The true story of the West Tower disaster
Several unit owners of the abandoned West Tower condominium in Bangkal, Makati, visited me last week to explain what happened and is still happening to the condominium, to the unit owners, and to the area around the building. They brought photographs and maps to make their story clearer and more credible. After they were through, I realized that the public knows very little of the situation there, that media have been remiss in reporting what is happening there, that the press releases appearing in media are misleading, and that the national government, particularly the Department of Environment and Natural Resources, and the Makati City government, are remiss in protecting the environment and helping Bangkal’s residents.
For example, the impression given in the media is that the leaks have been stopped, that the spilled fuel has been removed, and that West Tower is now habitable. All wrong.
The four-story parking basement still fills up with water and spilled fuel (a mixture of gasoline, diesel and kerosene); First Philippine Industrial Corp. (FPIC) continues to pump out this mixture and pumps in air to remove the petroleum stench, and the tower is still uninhabitable. FPIC now wants the unit owners and lease holders to move back in, but they refuse. They can’t stand the stench. And the parking basement is unusable.
Experts estimate it would take three to five years to remove the free-floating fuel from the basement, and another five to 10 years to bring back the soil and groundwater to their original condition.
It seems that the 40-year-old FPIC pipes, through which fuel flows from the Batangas refineries to the Pandacan fuel depot, have been slowly leaking for years. So now the ground in and around Bangkal is saturated with petroleum. Because of gravity, water and spilled fuel flow into the West Tower basement, the lowest point in the area. The basement, therefore, serves as the catch basin for all of Bangkal. No matter how much of the mixture is pumped out, more of it comes in.
To familiarize himself with the case, Judge Eugene Paras of the Makati regional trial court made an ocular inspection of the tower last July 4. He was driven back by the gas fumes.
FPIC continues to issue glowing reports about its repair work (it calls it “remediation”) when it has not addressed the key issue: the structural integrity of the building. The unit owners say FPIC claims its remediation process is ongoing and is ahead of schedule when, in fact, it has not yet been started.
The ongoing FPIC activities, say the unit owners, have been limited to the recovery of fuel floating on top of the water. True remediation, they said, begins only after all the petroleum has been extracted from the soil. Not even 30 percent of the estimated 1.8 million to 3 million liters of fuel soaking the soil in Bangkal has been extracted since November 2010, they added.
FPIC activities are focused on cosmetics and announcing its accomplishments, such as cleaning West Tower’s swimming pool, jacuzzi and common areas, planting greenery, etc. FPIC has announced that West Tower is free of odor and safe to live in. The unit owners dared FPIC officials and employees to live in West Tower for six months, for free. The latter declined.
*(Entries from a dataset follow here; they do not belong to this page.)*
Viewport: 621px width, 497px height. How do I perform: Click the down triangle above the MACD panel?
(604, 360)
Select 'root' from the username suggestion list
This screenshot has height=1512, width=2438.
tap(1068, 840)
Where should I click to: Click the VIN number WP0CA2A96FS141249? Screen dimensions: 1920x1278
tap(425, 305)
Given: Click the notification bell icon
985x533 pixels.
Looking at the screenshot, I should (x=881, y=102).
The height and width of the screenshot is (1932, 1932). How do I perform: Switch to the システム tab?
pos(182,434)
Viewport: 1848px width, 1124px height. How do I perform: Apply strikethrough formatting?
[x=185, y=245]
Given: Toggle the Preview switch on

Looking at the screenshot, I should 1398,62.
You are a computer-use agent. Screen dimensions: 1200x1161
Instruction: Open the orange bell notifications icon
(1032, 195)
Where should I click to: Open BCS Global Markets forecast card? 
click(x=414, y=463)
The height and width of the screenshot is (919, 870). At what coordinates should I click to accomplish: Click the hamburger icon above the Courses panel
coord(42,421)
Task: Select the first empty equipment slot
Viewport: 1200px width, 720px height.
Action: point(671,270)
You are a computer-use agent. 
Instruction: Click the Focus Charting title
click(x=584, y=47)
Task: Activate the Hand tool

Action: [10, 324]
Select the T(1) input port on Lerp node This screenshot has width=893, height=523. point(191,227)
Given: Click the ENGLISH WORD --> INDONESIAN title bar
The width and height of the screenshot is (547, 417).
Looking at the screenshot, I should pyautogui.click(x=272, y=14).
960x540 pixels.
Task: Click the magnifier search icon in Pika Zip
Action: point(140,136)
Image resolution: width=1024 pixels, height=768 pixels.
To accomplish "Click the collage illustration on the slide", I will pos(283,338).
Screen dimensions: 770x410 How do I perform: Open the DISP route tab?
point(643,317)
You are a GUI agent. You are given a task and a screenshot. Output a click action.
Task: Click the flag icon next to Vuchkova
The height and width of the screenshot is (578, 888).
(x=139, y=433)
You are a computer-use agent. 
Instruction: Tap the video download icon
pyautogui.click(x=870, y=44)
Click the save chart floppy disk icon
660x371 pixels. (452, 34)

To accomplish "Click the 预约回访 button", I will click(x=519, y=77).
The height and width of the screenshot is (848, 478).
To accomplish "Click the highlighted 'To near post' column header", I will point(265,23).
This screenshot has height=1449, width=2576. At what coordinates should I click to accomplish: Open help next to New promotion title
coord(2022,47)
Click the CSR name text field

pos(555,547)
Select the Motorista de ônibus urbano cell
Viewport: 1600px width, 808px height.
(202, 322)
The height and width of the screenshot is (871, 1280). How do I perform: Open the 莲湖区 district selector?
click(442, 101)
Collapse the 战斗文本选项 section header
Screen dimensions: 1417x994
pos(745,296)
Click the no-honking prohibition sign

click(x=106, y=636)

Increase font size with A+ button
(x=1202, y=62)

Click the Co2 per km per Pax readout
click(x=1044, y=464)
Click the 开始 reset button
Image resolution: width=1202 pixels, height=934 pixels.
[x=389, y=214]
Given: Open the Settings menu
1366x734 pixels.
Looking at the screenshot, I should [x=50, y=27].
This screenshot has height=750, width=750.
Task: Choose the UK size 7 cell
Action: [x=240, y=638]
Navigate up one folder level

FPIC has proposed to plug West Tower’s sump pit to prevent the entry of fuel-contaminated water from the water table around the building. It also proposed to plug latent cracks in some sections of the basement wall where the fuel had broken the waterproofing of the perimeter wall. The purpose is to prevent fuel-contaminated water from entering the building. This, in turn, will remove the odor of gasoline fumes from the building. Without the gas fumes, FPIC can then claim the building is habitable and the residents can move in, while remediation of the area in and around West Tower is ongoing. And should residents refuse to return to West Tower, FPIC can accuse them of being uncooperative and stubborn.
FPIC has already called West Tower unit owners “extortionists” because they have filed a damage suit against it. Originally, the owners asked FPIC to either buy the land and building for cash, or swap it with another property where the unit owners can transfer. Per appraisal report dated October 2009, the cost would be P800 million.
In return, FPIC offered a relocation package, with quit claim:
* P6,300 per square meter for unit owners who are lessors, and P10,800 per sq m for unit owners who live in West Tower.
But the market values in Makati for the same size, facilities and amenities as the West Tower units range from P80,000 to P100,000 per sq m. With what FPIC is offering, they won’t find similar accommodations anywhere, the unit owners said.
No insurance company now accepts the building for insurance coverage, no bank extends a loan on any West Tower unit, no appraisal company can give an accurate value of the condominium until the fuel contamination is resolved.
When negotiations with FPIC failed, the West Tower residents filed a P2-billion suit at the Makati RTC—half for the cost of the lot and building, and half for actual expenses, moral and exemplary damages, attorney’s fees, and for a medical fund to pay for the future medical expenses of residents due to hydrocarbon diseases.
FPIC wants the unit owners to pay a P40-million filing fee. The owners countered that it is not a civil case but an environmental case. If it is an environmental case, no filing fee is required; but if it is a civil case, the complainants must pay the filing fee of P40 million. Decision on whether it is one or the other will be issued by the court this week.